RECORDS FOR THIS EXERCISE:
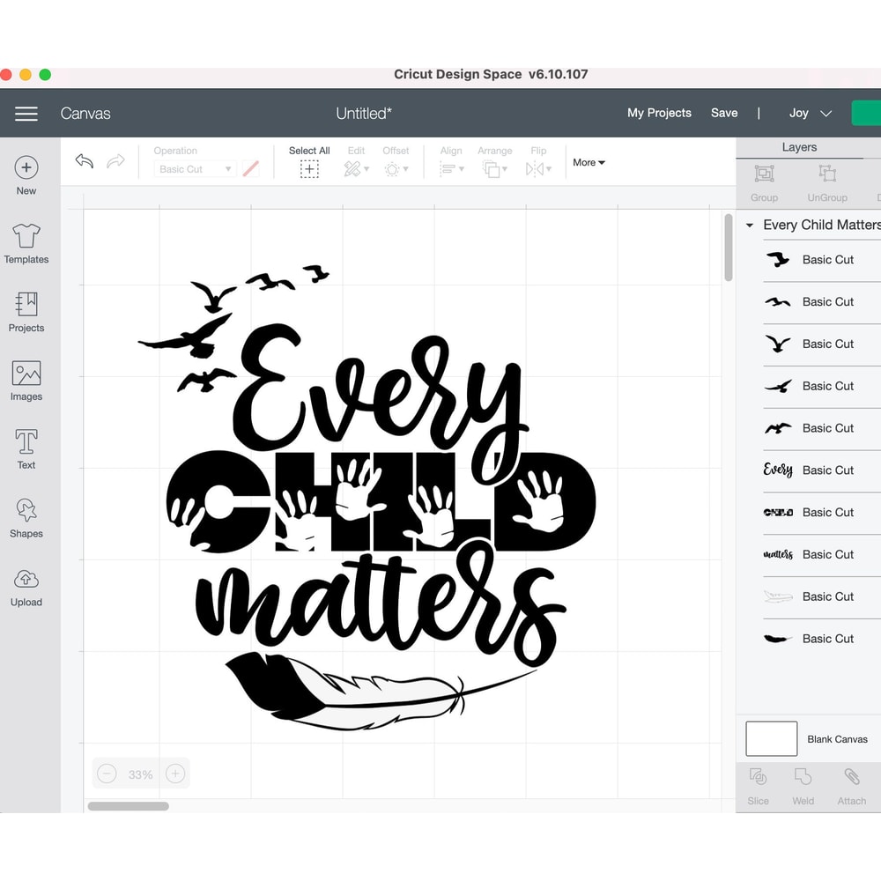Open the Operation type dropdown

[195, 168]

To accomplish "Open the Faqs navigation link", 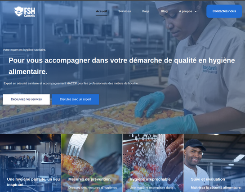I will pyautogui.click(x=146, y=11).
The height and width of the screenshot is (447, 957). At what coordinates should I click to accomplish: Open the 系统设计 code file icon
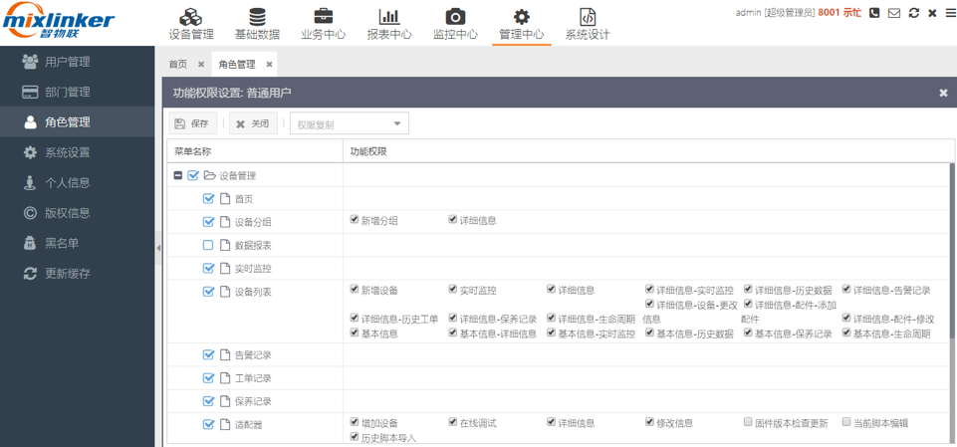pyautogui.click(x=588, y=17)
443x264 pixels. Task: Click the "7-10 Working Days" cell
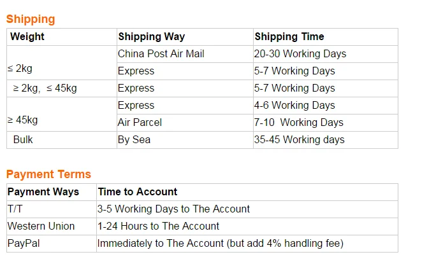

WORK REQUIRED: Copy exactly and only this span: the line with "The height and" through the final line of the entries, both ends included, with the pictures left out.

RESPONSE:
The height and width of the screenshot is (447, 957). At what coordinates should I click to accomplish: Open the 系统设计 code file icon
pyautogui.click(x=588, y=17)
443x264 pixels. Task: Click the "7-10 Working Days" cell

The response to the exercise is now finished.